* [Your goal] Set down a word-for-word copy of the data below, limited to the lines from the first through the line with "Task: Pick the orange color swatch".
#### Records supplied ####
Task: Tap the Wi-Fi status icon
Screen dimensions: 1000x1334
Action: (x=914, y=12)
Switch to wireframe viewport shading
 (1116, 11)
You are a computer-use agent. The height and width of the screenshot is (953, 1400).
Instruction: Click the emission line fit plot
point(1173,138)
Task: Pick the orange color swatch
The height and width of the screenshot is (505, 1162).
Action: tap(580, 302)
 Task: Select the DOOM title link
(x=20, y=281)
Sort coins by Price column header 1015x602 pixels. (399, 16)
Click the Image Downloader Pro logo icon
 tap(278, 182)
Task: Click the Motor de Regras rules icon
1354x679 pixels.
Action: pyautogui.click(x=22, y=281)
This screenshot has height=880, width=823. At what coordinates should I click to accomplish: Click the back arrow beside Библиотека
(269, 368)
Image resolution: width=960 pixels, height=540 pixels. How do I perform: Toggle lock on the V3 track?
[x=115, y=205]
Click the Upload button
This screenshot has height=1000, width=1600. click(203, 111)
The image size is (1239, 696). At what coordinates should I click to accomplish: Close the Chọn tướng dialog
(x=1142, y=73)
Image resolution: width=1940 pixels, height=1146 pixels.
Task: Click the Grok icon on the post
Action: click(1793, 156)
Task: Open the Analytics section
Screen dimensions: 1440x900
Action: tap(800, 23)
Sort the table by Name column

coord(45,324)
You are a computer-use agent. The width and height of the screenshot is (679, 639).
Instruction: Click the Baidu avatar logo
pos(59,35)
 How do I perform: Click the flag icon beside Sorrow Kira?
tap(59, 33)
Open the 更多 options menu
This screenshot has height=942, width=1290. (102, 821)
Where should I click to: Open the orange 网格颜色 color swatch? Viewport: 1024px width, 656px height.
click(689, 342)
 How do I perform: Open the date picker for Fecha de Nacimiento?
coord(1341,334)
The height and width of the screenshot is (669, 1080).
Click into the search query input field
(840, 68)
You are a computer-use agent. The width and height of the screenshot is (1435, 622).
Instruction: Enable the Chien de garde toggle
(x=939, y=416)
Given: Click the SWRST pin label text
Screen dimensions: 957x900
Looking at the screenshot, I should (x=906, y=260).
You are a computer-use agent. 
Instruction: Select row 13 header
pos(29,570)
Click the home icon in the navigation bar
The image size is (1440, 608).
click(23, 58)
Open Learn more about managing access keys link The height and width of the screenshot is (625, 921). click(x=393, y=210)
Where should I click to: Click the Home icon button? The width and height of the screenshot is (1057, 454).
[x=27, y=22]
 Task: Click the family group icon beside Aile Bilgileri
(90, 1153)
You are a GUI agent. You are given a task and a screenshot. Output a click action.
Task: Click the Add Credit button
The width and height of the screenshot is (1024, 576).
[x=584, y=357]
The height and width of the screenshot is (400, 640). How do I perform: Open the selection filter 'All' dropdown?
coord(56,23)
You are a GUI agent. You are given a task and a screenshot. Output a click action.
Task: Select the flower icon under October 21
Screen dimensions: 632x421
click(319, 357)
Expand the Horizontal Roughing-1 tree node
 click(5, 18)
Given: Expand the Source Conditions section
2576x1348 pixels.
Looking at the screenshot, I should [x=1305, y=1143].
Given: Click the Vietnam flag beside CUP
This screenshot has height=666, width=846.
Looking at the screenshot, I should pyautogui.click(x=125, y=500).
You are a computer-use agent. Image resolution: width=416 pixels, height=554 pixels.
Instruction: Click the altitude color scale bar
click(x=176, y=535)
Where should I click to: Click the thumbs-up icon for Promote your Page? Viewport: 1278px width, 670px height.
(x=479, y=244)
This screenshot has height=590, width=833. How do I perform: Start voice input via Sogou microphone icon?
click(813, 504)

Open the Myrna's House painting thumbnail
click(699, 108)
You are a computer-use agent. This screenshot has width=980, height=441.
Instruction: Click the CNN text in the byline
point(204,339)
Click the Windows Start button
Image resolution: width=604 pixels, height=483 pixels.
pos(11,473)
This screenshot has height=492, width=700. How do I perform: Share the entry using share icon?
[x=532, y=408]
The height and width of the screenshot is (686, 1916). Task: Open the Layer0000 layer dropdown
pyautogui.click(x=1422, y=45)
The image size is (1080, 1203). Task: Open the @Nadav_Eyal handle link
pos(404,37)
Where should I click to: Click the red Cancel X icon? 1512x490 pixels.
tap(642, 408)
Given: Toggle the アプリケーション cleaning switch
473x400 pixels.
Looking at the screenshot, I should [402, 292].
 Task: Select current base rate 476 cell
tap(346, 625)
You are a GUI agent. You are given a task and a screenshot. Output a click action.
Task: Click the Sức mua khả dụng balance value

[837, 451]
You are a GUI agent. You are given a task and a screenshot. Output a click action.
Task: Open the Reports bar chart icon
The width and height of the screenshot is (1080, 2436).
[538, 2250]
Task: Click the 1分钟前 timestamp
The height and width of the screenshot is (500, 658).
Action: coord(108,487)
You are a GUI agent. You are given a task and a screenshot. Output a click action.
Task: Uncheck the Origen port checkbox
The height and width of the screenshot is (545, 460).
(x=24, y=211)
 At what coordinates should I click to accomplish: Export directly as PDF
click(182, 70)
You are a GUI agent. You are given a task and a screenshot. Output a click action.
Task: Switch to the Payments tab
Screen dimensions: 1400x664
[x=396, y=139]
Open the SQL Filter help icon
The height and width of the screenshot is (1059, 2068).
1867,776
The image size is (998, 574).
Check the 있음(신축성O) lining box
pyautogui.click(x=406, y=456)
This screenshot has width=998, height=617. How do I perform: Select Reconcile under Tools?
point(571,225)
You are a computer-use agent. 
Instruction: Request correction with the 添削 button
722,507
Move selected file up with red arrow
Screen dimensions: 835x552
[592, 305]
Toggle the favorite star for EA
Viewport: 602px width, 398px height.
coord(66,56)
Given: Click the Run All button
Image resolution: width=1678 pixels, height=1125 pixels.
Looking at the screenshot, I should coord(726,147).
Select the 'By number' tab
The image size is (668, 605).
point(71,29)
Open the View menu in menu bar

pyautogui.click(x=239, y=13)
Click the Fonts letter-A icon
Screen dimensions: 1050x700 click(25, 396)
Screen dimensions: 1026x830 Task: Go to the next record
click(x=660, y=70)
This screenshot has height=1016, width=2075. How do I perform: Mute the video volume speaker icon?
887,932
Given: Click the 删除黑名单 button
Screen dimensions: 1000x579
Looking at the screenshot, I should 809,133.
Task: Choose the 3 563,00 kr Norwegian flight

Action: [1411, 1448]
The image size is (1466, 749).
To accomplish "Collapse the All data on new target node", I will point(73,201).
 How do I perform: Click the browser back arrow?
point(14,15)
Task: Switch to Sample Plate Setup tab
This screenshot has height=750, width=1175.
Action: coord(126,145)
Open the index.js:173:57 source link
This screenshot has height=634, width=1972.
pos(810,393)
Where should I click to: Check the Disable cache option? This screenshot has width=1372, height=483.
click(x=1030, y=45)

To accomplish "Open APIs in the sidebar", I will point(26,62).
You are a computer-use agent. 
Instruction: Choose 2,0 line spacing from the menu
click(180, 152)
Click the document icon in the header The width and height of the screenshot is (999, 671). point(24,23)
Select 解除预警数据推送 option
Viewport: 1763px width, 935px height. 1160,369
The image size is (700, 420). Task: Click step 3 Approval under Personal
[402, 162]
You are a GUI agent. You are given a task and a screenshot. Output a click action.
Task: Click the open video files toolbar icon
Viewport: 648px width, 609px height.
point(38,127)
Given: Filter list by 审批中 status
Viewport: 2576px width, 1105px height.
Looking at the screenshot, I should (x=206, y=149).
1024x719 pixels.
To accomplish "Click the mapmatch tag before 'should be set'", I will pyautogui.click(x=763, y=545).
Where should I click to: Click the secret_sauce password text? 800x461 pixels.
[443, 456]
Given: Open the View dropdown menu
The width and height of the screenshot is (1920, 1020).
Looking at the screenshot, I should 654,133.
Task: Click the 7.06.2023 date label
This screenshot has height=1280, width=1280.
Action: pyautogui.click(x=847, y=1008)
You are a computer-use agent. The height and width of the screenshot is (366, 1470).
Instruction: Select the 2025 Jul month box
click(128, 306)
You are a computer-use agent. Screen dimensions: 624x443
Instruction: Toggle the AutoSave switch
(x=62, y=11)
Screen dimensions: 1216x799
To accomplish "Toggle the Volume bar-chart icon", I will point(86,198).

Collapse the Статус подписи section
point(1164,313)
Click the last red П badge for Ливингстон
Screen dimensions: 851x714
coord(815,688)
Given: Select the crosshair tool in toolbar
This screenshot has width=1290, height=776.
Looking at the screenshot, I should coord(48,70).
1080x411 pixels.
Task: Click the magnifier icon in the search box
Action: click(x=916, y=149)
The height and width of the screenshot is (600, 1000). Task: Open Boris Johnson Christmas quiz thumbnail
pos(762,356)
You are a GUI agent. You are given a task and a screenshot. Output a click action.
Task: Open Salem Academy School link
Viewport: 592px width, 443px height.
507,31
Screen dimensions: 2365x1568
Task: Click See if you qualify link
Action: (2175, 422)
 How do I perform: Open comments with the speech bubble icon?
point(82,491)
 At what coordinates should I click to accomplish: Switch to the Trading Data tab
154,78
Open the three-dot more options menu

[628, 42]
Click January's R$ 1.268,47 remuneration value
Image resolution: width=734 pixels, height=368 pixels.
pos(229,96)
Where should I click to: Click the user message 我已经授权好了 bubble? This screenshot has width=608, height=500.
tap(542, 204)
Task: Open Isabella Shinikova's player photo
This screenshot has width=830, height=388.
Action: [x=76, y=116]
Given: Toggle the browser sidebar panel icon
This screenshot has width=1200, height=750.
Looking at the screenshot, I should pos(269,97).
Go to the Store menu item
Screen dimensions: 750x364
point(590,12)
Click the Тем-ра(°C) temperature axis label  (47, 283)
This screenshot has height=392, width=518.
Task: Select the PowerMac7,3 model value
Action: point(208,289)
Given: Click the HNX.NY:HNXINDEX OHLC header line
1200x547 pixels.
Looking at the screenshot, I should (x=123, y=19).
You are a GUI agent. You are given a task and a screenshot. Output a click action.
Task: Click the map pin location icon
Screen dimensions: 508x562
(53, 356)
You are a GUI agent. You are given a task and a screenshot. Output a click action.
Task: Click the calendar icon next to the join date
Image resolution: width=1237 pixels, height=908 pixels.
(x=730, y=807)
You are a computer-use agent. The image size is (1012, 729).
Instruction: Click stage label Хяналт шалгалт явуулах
####
* [Solution below]
Task: Tap the Wi-Fi status icon
Screen dimensions: 1000x1334
Action: (x=914, y=12)
Switch to wireframe viewport shading
 (1116, 11)
You are a computer-use agent. The height and width of the screenshot is (953, 1400).
Instruction: Click the emission line fit plot
point(1173,138)
Task: Pick the orange color swatch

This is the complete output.